The Biden administration has been accused of “stonewalling” attempts under Freedom of Information laws to reveal details about Prince Harry’s visa application to the United States.
Prince Harry, who moved to California in 2020 alongside his former actress wife Meghan Markle to pursue money-making ventures in Hollywood rather than fulfil his duties as a member of Britain’s Royal Family, has faced questions about his American visa given his admission last year of drug use in his controversial memoir Spare.
The Heritage Foundation in the United States has argued that the Duke of Sussex’s admissions are grounds for a denial of a visa and therefore may have received special treatment from the government to stay in the country, given that sources have claimed that Prince Harry was truthful about his use of cocaine, cannabis, and magic mushrooms on his visa application.

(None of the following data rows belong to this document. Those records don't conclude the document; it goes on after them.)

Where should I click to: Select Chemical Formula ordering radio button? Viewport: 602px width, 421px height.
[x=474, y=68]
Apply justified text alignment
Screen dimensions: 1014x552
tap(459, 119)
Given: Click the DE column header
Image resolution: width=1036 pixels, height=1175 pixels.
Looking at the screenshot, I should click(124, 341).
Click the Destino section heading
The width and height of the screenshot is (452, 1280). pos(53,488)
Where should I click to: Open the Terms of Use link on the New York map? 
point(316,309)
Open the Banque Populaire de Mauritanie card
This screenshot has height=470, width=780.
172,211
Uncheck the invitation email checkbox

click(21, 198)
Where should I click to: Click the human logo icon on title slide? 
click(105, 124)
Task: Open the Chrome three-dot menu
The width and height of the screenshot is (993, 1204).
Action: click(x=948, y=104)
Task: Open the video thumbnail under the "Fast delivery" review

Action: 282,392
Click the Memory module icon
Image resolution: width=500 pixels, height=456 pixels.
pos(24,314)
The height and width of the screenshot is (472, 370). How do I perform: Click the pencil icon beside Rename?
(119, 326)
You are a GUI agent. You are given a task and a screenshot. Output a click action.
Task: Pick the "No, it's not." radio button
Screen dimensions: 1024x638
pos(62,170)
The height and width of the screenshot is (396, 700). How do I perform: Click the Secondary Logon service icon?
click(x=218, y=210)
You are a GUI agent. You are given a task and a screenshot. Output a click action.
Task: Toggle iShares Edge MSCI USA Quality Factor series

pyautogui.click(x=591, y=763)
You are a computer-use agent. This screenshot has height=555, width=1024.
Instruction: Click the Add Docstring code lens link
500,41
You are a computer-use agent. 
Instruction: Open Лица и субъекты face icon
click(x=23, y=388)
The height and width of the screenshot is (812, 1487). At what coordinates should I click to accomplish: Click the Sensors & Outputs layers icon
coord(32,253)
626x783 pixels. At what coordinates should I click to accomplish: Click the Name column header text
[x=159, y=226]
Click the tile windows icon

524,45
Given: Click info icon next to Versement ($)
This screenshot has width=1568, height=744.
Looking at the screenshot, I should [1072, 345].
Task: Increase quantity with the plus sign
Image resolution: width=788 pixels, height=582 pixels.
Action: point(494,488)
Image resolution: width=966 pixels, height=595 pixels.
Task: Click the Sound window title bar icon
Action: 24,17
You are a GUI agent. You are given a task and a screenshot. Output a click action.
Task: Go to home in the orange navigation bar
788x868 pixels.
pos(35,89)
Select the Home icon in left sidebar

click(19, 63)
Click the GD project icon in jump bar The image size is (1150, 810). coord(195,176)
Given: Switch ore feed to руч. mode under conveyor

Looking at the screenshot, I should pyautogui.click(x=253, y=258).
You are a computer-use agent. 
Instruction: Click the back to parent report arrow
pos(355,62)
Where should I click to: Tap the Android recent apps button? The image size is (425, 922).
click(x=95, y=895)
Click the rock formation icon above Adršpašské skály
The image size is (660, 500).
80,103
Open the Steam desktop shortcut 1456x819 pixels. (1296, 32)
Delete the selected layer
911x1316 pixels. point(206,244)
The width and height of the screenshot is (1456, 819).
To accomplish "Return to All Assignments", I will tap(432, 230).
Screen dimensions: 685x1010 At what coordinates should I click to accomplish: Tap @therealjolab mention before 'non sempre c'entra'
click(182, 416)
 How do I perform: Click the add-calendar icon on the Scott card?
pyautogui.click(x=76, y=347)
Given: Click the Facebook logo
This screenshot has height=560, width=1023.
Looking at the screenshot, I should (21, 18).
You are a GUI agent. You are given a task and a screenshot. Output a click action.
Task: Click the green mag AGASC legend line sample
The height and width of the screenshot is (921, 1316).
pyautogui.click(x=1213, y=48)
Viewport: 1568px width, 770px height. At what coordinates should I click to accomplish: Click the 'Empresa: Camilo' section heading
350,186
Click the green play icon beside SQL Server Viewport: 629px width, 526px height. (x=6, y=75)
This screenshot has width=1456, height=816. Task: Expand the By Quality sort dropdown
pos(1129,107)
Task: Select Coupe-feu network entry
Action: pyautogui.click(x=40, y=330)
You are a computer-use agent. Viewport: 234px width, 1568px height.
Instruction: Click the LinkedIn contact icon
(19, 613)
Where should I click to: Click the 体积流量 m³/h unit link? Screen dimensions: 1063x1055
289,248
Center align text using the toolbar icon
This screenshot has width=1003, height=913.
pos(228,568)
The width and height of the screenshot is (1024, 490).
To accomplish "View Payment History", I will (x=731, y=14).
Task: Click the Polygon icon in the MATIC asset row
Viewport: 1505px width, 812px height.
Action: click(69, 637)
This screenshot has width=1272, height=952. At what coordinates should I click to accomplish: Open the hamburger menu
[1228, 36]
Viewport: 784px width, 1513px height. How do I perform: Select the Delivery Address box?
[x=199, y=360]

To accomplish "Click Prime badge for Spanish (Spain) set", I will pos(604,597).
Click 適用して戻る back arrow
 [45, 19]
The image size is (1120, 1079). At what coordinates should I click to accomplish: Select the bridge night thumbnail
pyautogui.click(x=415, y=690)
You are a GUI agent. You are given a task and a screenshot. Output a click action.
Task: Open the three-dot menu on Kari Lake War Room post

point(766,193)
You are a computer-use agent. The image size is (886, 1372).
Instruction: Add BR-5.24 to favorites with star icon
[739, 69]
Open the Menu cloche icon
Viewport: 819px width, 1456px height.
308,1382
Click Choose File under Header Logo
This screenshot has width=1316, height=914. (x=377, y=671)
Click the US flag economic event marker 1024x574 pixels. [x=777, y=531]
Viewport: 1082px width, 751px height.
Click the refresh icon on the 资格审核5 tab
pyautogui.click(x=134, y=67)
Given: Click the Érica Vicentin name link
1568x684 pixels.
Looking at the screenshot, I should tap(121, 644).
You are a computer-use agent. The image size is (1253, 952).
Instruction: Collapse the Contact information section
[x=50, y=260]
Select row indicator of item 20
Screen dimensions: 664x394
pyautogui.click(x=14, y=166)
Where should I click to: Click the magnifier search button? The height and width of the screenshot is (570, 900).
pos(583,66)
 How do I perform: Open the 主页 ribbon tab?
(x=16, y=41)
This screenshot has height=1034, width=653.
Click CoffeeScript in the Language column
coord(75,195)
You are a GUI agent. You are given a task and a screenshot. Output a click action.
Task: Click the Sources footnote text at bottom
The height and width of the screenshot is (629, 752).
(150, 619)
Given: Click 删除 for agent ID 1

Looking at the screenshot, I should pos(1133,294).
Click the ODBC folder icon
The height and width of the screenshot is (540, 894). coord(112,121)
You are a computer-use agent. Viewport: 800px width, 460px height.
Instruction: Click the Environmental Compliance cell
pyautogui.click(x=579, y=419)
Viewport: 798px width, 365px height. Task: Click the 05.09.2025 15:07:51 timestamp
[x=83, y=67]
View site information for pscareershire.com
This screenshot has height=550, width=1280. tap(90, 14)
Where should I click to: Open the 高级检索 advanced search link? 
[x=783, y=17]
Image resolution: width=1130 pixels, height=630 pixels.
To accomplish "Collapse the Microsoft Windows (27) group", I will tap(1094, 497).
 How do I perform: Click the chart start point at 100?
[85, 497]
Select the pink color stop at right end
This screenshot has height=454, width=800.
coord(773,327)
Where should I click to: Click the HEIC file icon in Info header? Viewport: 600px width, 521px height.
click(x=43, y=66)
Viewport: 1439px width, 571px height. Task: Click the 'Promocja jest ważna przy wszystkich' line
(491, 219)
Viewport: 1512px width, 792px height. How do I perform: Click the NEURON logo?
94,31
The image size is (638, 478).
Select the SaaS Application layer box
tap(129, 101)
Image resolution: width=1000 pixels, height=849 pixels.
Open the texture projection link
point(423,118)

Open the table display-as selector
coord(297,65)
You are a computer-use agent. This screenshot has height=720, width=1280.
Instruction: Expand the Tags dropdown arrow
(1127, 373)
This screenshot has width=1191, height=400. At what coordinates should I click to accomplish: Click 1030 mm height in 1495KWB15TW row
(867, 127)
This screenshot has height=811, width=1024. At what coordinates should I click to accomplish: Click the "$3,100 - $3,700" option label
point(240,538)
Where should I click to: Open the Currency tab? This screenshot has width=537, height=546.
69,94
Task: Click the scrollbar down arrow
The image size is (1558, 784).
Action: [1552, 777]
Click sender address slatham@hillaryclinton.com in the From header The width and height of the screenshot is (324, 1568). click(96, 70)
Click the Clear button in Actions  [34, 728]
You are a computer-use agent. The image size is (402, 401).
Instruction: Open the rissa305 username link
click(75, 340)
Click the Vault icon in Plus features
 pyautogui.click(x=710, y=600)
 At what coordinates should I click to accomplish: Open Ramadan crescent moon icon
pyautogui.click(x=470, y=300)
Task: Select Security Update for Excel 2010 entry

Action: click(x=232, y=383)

The conservative think tank criticised the decision by the Department of Homeland Security and the US Citizenship and Immigration Services and US Customs and Border Protection to deny a Freedom of Information request to fast-track the unsealing of the visa application, a move that the Heritage Foundation is set to appeal next month, The Telegraph reported.
American Freedom of Information laws allow for fast-tracked applications if there is “widespread and exceptional media interest in which there exist possible questions about the government’s integrity which affect public confidence”. While Heritage argued that the case of Prince Harry met those conditions, their application was rejected on the grounds that UK publishers who raised the issue were too “niche” in the United States.
Speaking with The Telegraph, one of the papers in Britain deemed too insignificant by the Biden administration, Nile Gardiner, director of the Margaret Thatcher Centre for Freedom at the Heritage Foundation, said: “The Biden administration is clearly stonewalling here and they are trying to avoid releasing any documents.
“They are trying to do so by undermining the credibility of the British Press, which is outrageous, and by concentrating their fire on the British Press even though we have submitted articles in the US press about the same subject.”
Following the rejection, the Heritage Foundation will now seek a hearing before the US District Court for the District of Columbia in an attempt to overrule the administration’s ruling. If the attempt to fast-track the Freedom of Information request to unseal his immigration records is shot down, it could be months or possibly years before a decision is made on the request.
“The way it works here is that if you are asking for anything that is potentially significant you’re not going to get it unless you sue them,” said Samuel Dewey, the attorney representing the think tank in the case. “You can have a request that sits there for a year with pretty much nothing happening.
“This is an example of this administration’s unprecedented lack of transparency.”